Problem statement: Return only these lines: the one that contains "You are a GUI" and every line after it through the end of the listing, exactly, without pictures.

++++++++++++++++++++

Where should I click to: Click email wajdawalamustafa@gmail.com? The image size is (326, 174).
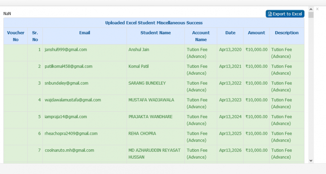tap(73, 100)
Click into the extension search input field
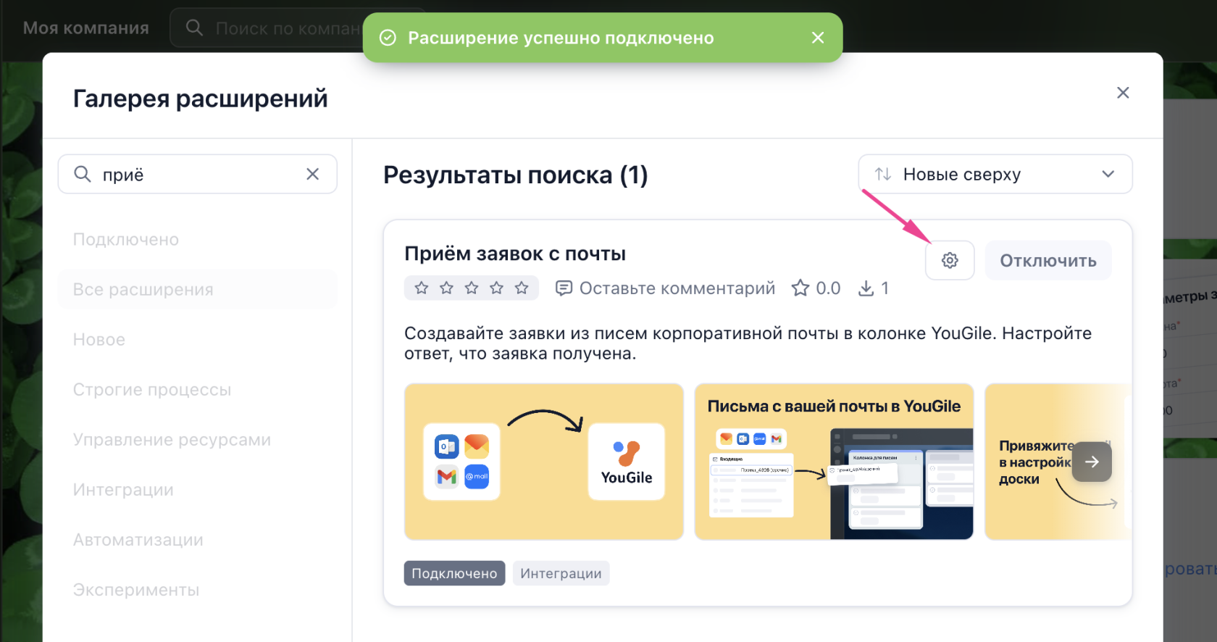Screen dimensions: 1217x642 (x=196, y=174)
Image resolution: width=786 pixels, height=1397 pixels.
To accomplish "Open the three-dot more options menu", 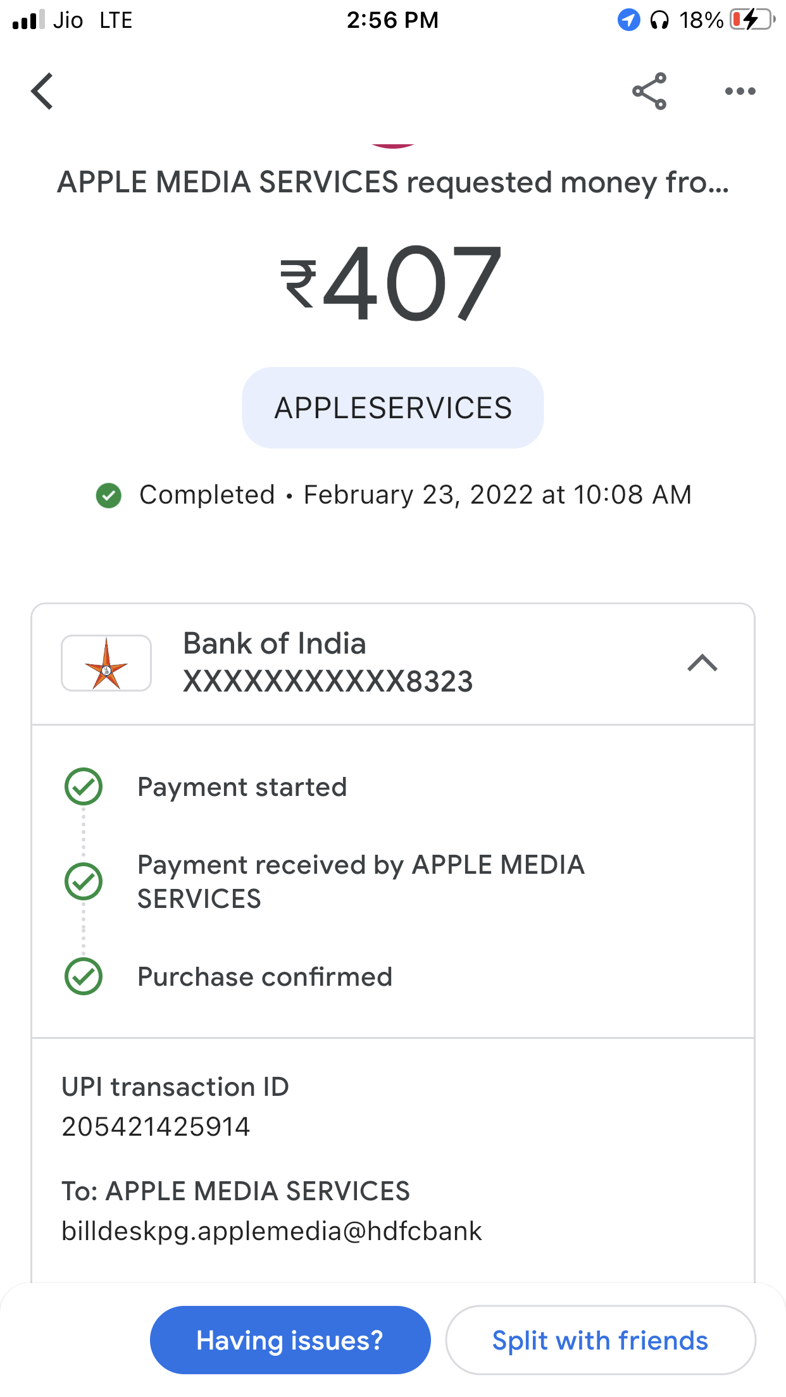I will coord(740,91).
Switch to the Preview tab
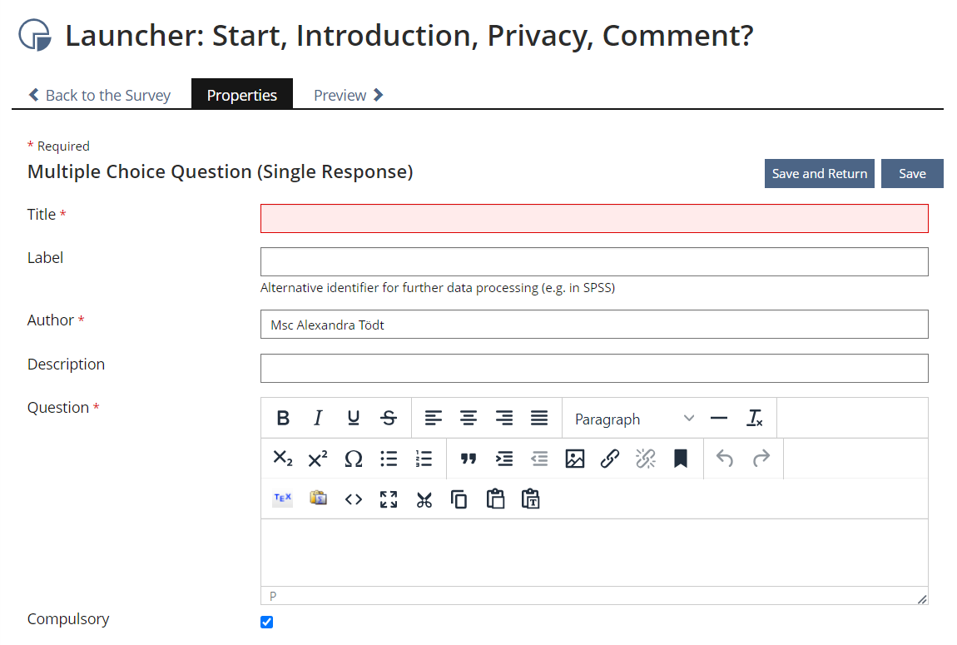Image resolution: width=957 pixels, height=645 pixels. (348, 95)
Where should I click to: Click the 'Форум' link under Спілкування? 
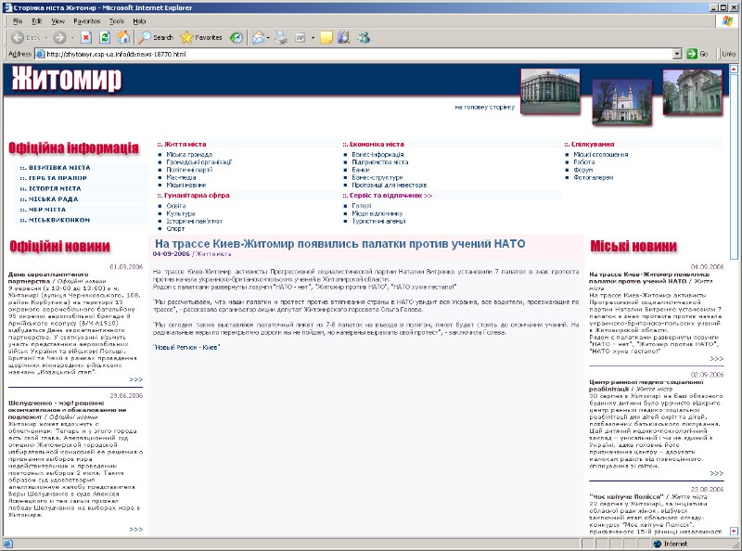[581, 169]
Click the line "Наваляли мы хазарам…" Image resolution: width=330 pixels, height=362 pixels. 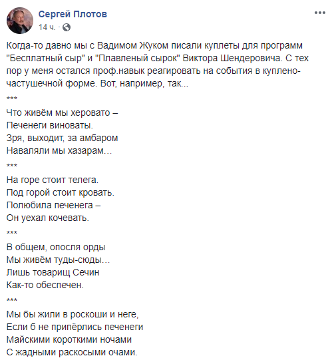[x=59, y=150]
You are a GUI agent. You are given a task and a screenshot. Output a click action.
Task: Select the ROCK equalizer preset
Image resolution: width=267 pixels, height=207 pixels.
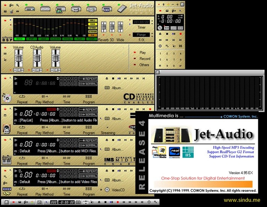[18, 39]
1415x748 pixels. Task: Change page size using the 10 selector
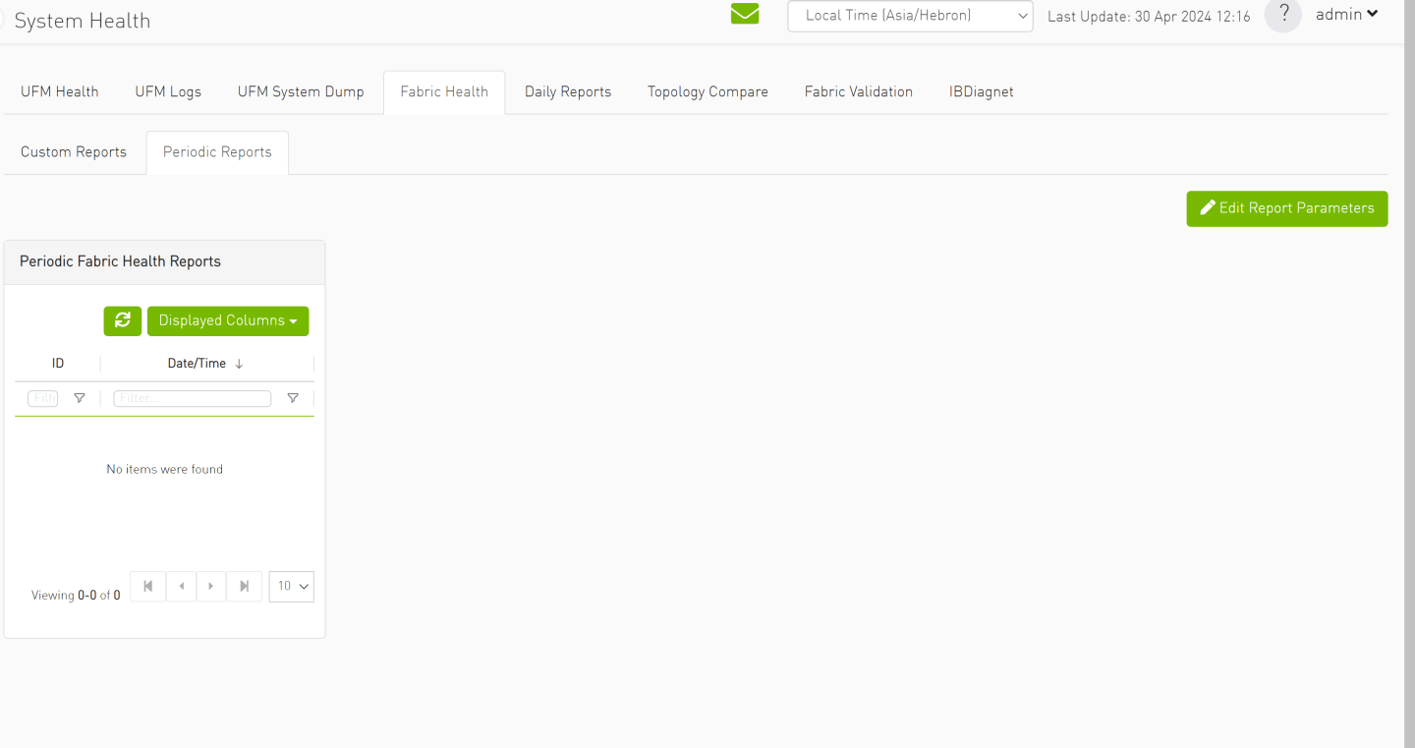[x=291, y=586]
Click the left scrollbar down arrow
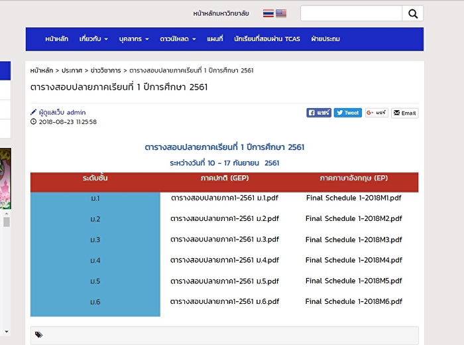This screenshot has height=345, width=464. click(x=7, y=331)
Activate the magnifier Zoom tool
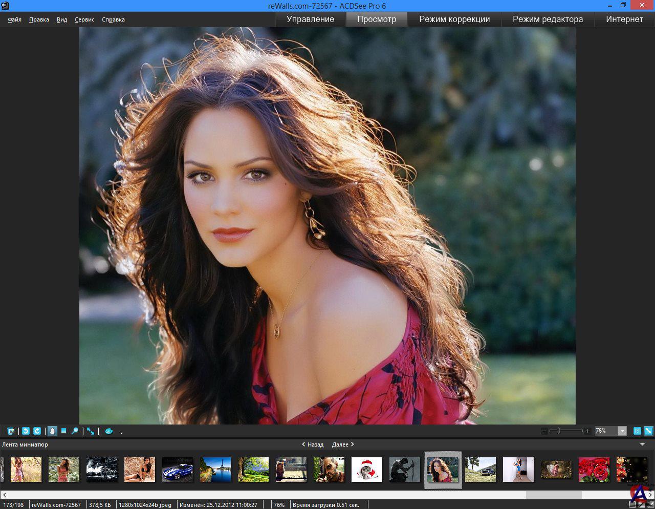The height and width of the screenshot is (509, 655). click(75, 431)
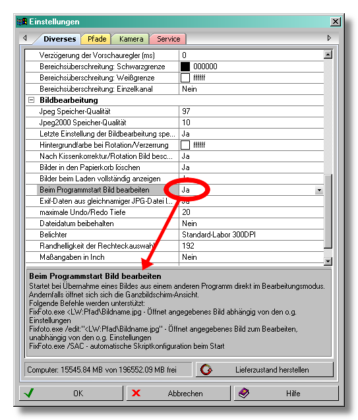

++++++++++++++++++++

Solution for this problem:
You are a GUI agent. You are given a task and a screenshot. Output a click action.
Task: Select the ROCK equalizer preset
Image resolution: width=267 pixels, height=207 pixels.
[18, 39]
1415x748 pixels. Task: Change page size using the 10 selector
[x=291, y=586]
Click the left scrollbar down arrow
This screenshot has height=345, width=464. click(x=7, y=331)
Activate the magnifier Zoom tool
The height and width of the screenshot is (509, 655). click(75, 431)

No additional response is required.